■ **Task to complete**: Drop the pictures and extract exactly the lines from the one that contains "Task: Open color" through the end of the material.

■ **Data for the task**:
——
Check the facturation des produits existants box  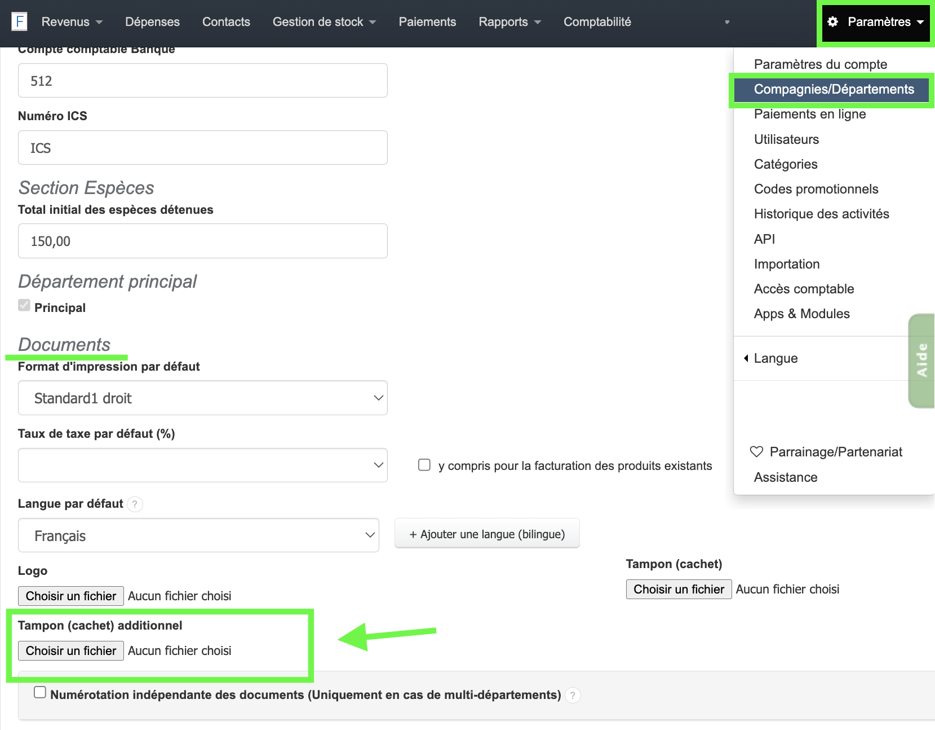click(424, 465)
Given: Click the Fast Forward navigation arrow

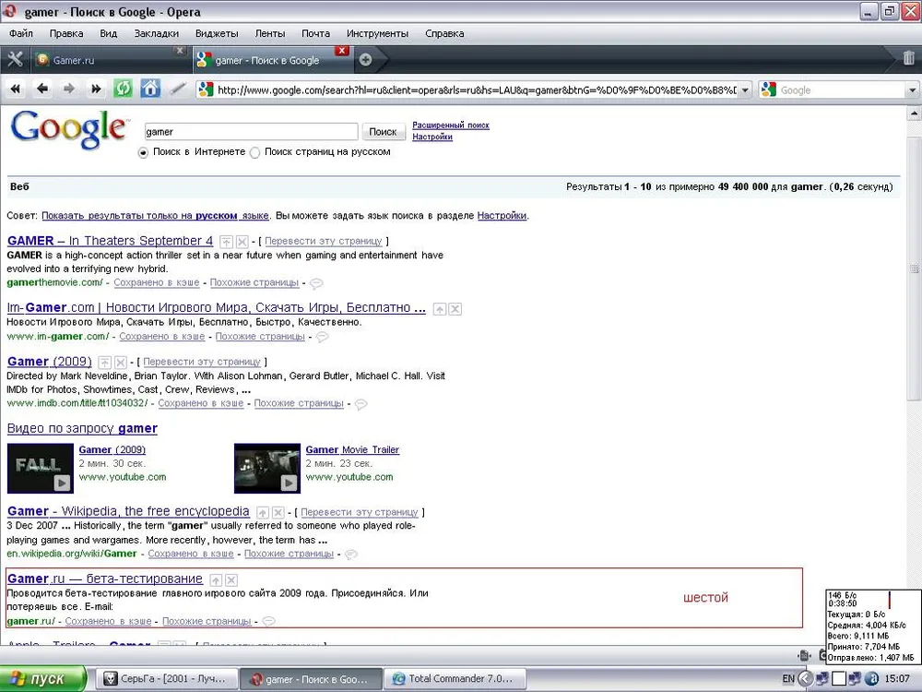Looking at the screenshot, I should 95,89.
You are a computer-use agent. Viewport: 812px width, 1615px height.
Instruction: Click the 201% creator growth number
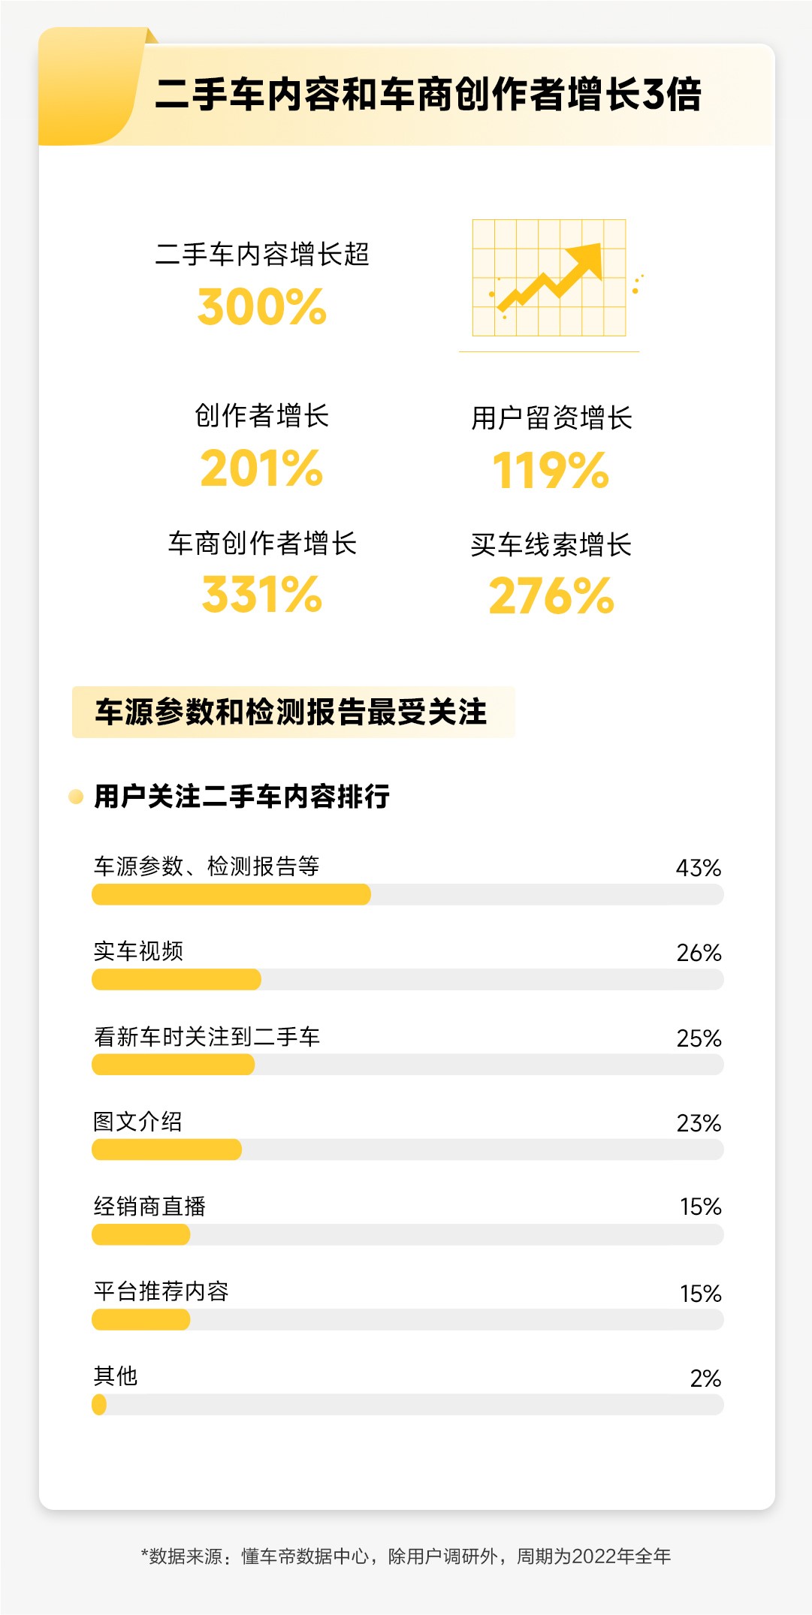click(262, 468)
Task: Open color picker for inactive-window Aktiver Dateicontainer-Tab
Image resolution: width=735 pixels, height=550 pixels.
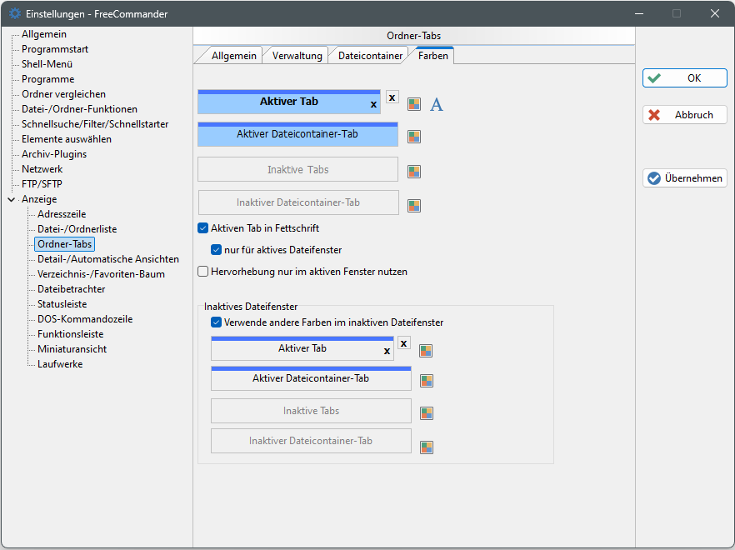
——
■ **Task result**:
Task: Open color picker for inactive-window Aktiver Dateicontainer-Tab
Image resolution: width=735 pixels, height=550 pixels.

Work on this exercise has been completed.